Расстрелять! – II (Покровский) - страница 94

А потом лейтенант до того поднаторел в списании всякого военного барахла, до того он во вкус дела вошёл, что мог запросто подводную лодку списать со всем, что у неё внутри напичкано — с людьми и механизмами,— отвезти всё это в сторону и утопить в болоте к едрёне Фене, или мог за два старых дизеля поставить на Северный флот 10 вагонов леса, или чего-нибудь там ещё добыть, оторвать, выкрасть, выпросить.

Отчего и сделался ценнейшим кадром. А когда его — по дуге большой окружности — занесло в Москву, он вместе с корешом — за одной партой сидели — попал в Большой театр, и до начала представления, обшарив театр совершенно в поисках свежего пива, они забрели в правительственную ложу, где, закинув ногу на ногу, стекленеющим взором следили за началом оркестровки и наполнением партера, а когда партер заполнился до необходимой величины, его кореш — вместе за партой — вдруг встал и громко сказал:

— Товарищи! Проездом в нашей родной столице большой друг Советского Союза господин Замирюха! Поприветствуем его, товарищи, поприветствуем,— и зааплодировал.

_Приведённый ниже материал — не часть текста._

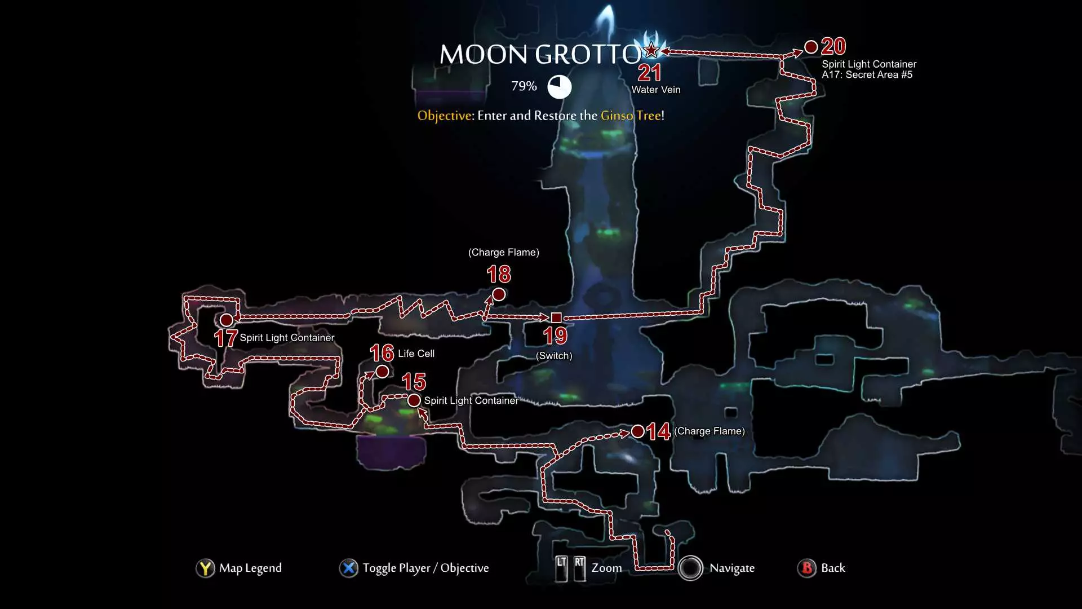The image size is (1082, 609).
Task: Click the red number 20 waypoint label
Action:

И весь зал тоже встал и зааплодировал.

Через минуту их уже вели в комендатуру, а потом первым же рейсом отправили в Мурманск с подробным описанием событий.

И командующий Северным флотом, получив то послание, заметил командующему флотилией:

— У вас что, этого лейтенанта нечем занять?!

И тогда его прикомандировали ещё на один экипаж, на который давным-давно повесили лишний винт — ну, то есть на этом экипаже и с кораблем, и без него всегда лишний винт числился,— так вот, прикомандировали этого орла, и он списал им все винта вообще — два настоящих и один тот, что повесили,— то есть лодка была, а винтов у неё уже не было.

И тогда на том корабле возник праздник, и командир корабля капитан первого ранга Титьков по кличке Чума, который был таким интеллигентом — просто жуть: матом не ругался и был вообще весь никакой, который даже экипаж самостоятельно не мог по домам распустить — всё звонил комдиву и спрашивал разрешения, а если кого из офицеров хотел обозвать, то говорил в сердцах: «Негодяй! У меня нет слов, негодяй!»,— так вот, этот командир, на которого обожали вешать всех собак, после списания всех винтов впал в натуральное счастье, носился по пирсу, как оглашенный, ненормальный философ, как какой-нибудь Гракх Бабёф, и, наверное, первый раз в жизни ругался по-нехорошему и, показывая рукой на своё причинное место, предлагал кому-то, неизвестно кому, где-то там наверху — его попробовать.

И все его понимали, потому что сами только этим все и жили.